## WHAT YOU HAVE TO DO
Print nothing except the lines of the listing below from the line with "問題解決能力 (58, 391)" to the line with "5. AI-900: Microsoft", each exactly as written, both ends included.
- - -
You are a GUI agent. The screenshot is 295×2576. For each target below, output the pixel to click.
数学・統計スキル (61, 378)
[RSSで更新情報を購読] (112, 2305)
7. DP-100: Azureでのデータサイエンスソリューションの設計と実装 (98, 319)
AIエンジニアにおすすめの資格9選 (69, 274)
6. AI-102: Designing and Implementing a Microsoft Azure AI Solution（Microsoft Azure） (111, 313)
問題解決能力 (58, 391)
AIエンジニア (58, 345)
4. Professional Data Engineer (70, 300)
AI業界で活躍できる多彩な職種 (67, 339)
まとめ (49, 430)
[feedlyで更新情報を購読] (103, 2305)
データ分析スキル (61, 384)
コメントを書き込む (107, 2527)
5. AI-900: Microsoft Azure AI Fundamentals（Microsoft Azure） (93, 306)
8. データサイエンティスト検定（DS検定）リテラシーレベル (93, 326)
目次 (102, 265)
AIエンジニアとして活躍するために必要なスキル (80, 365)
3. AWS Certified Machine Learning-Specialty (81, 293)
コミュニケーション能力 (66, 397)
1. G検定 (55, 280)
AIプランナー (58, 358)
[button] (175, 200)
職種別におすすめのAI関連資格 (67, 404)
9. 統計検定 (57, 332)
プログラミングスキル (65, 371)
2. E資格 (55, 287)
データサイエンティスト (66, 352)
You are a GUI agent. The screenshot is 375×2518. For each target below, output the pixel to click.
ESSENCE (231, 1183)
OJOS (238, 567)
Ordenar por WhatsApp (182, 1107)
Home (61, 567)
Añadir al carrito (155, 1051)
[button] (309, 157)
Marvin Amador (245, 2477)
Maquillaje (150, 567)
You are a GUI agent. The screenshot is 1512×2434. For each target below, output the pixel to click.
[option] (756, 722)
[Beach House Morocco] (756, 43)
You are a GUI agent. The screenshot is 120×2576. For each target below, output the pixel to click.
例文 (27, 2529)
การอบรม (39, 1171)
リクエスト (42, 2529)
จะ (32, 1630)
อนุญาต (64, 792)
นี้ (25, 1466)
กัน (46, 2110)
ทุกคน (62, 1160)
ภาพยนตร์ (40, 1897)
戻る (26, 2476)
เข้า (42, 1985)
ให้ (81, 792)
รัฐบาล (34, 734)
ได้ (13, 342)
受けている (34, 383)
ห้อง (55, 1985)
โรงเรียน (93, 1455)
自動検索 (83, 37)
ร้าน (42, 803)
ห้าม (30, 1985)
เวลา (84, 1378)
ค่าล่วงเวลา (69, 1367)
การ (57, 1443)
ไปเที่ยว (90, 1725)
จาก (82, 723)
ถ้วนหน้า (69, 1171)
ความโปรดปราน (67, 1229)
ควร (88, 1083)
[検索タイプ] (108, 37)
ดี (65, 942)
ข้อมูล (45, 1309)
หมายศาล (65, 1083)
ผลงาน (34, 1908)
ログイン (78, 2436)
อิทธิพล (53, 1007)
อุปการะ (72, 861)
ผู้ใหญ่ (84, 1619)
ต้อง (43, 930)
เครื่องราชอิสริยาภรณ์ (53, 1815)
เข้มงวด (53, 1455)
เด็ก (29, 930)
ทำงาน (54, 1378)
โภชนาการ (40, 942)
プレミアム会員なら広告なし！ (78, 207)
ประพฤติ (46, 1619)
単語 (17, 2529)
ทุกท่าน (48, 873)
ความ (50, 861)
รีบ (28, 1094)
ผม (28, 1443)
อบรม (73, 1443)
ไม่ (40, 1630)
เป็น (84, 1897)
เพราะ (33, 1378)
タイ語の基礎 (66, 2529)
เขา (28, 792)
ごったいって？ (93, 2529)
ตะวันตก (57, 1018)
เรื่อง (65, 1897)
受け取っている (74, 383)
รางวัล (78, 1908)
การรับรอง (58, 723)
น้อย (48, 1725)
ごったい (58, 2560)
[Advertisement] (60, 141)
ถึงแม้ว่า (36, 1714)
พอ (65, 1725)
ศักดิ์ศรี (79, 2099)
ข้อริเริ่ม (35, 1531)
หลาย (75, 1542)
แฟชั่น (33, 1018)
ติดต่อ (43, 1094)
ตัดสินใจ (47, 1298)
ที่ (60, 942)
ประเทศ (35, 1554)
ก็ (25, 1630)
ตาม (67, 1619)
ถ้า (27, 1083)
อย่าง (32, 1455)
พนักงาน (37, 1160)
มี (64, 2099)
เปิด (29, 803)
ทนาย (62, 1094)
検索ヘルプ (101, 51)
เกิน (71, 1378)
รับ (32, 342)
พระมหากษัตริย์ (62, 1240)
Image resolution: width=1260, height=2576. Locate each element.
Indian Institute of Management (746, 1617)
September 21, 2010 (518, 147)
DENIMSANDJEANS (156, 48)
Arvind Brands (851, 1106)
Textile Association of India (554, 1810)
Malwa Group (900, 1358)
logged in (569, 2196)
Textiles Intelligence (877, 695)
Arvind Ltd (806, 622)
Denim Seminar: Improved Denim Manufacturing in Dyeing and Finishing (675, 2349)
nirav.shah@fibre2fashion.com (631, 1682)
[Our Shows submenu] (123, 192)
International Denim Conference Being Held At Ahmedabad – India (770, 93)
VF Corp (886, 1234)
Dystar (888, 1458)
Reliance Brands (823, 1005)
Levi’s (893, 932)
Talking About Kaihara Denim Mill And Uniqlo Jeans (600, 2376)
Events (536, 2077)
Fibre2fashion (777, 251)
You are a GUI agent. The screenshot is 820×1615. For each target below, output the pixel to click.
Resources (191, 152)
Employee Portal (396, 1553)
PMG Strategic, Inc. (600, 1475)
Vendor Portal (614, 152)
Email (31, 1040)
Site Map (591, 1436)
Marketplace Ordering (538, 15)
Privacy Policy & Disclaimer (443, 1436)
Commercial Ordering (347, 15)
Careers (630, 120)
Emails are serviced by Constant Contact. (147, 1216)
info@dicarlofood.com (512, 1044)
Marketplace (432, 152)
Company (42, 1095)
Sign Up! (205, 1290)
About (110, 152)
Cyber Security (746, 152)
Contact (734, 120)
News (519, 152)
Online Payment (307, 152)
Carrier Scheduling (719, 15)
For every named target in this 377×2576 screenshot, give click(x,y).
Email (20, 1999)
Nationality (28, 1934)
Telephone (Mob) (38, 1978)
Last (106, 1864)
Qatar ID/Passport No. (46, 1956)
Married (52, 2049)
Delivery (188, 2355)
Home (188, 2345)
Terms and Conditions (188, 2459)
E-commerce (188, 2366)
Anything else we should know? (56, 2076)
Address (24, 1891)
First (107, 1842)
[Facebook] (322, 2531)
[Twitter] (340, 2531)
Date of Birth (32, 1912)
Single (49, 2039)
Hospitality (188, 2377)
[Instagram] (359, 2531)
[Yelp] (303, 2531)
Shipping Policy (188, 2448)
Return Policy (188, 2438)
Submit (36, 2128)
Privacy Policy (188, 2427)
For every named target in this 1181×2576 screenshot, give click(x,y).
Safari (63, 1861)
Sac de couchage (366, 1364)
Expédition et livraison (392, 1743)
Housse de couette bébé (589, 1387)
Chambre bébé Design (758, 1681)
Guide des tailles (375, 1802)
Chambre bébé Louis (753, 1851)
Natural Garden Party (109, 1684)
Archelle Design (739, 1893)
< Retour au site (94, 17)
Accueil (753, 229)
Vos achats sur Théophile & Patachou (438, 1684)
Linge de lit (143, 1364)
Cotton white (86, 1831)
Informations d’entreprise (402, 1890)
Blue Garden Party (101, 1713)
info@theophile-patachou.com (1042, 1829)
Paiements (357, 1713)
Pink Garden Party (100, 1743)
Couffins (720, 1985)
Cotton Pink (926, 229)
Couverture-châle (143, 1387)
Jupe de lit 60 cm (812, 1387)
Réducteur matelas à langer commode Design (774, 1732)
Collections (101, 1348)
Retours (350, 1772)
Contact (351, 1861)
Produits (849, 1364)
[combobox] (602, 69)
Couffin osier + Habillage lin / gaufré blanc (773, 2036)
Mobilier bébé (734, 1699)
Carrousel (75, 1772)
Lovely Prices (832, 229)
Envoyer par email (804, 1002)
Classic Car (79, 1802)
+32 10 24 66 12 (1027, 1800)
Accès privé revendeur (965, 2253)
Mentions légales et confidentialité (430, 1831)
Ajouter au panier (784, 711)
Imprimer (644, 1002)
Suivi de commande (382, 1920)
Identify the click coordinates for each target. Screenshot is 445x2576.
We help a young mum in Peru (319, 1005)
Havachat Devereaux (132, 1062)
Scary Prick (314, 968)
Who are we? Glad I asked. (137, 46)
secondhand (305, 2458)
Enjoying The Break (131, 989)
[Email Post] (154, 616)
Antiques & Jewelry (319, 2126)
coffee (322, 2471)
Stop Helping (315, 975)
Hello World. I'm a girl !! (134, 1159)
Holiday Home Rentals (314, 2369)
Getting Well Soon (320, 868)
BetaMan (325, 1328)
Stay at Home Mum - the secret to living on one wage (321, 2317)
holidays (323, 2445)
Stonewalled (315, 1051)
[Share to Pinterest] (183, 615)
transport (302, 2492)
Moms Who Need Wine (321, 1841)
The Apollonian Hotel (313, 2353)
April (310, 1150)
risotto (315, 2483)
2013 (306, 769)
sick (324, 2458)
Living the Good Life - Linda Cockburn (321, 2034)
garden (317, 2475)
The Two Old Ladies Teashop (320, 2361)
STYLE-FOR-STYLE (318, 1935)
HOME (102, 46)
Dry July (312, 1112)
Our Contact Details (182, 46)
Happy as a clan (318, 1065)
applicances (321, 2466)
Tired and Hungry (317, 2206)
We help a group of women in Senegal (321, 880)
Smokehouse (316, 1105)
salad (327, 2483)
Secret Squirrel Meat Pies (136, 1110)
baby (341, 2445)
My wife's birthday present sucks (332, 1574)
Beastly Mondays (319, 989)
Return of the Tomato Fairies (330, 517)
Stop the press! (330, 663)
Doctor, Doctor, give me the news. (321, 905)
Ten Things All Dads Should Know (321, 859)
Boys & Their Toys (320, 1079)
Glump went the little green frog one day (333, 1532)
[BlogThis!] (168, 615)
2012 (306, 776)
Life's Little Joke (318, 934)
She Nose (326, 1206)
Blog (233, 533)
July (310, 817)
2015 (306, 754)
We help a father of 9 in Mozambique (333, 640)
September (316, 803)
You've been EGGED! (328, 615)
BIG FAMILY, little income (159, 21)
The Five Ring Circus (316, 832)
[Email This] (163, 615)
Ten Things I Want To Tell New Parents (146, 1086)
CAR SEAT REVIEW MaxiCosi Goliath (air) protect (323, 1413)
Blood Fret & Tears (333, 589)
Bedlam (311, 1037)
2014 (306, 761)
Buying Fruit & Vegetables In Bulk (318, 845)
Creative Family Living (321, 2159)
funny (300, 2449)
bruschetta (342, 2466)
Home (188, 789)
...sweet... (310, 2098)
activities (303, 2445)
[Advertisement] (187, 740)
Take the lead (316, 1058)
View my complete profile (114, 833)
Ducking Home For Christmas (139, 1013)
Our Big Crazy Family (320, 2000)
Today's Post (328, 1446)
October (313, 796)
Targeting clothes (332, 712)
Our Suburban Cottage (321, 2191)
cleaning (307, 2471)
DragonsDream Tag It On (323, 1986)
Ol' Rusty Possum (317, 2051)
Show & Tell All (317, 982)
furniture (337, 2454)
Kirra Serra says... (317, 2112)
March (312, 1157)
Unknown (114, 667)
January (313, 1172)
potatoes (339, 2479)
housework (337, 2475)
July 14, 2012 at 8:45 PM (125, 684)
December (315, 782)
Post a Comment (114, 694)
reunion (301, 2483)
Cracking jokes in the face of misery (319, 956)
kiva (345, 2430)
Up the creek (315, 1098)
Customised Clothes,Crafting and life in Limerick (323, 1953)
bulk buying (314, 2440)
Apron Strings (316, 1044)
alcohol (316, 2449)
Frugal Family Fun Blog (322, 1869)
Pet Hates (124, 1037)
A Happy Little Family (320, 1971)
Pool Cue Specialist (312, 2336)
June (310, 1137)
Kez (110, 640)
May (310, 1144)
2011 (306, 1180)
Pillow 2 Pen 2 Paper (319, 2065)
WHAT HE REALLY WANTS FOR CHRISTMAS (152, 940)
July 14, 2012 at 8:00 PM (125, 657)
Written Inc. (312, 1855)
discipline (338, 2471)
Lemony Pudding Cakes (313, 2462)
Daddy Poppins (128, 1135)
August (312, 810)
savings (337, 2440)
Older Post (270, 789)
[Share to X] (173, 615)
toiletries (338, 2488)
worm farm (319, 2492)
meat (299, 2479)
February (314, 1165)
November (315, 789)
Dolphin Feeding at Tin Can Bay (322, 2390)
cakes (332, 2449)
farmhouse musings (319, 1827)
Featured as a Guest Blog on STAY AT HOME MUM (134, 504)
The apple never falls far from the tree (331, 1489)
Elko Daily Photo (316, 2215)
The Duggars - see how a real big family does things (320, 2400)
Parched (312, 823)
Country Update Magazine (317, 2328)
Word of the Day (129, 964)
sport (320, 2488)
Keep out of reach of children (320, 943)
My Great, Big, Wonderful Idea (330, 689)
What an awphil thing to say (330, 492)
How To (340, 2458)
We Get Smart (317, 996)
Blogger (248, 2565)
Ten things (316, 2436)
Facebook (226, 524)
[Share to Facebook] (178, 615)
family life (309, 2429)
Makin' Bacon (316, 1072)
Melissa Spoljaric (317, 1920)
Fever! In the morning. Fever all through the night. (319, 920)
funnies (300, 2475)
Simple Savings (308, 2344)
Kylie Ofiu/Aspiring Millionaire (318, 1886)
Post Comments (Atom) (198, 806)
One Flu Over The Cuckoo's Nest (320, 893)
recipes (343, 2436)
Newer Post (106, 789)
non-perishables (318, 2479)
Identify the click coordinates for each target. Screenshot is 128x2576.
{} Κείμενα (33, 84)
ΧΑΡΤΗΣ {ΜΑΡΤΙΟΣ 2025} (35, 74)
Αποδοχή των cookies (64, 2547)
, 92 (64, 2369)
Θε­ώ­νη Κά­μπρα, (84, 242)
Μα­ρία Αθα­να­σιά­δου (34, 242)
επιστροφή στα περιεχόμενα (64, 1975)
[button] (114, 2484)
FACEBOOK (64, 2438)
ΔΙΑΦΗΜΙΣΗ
- - -
## ANSWER BOX
問題解決能力 (58, 391)
AIエンジニア (58, 345)
4. Professional Data Engineer (70, 300)
AI業界で活躍できる多彩な職種 (67, 339)
まとめ (49, 430)
[feedlyで更新情報を購読] (103, 2305)
データ分析スキル (61, 384)
コメントを書き込む (107, 2527)
5. AI-900: Microsoft Azure AI Fundamentals（Microsoft Azure） (93, 306)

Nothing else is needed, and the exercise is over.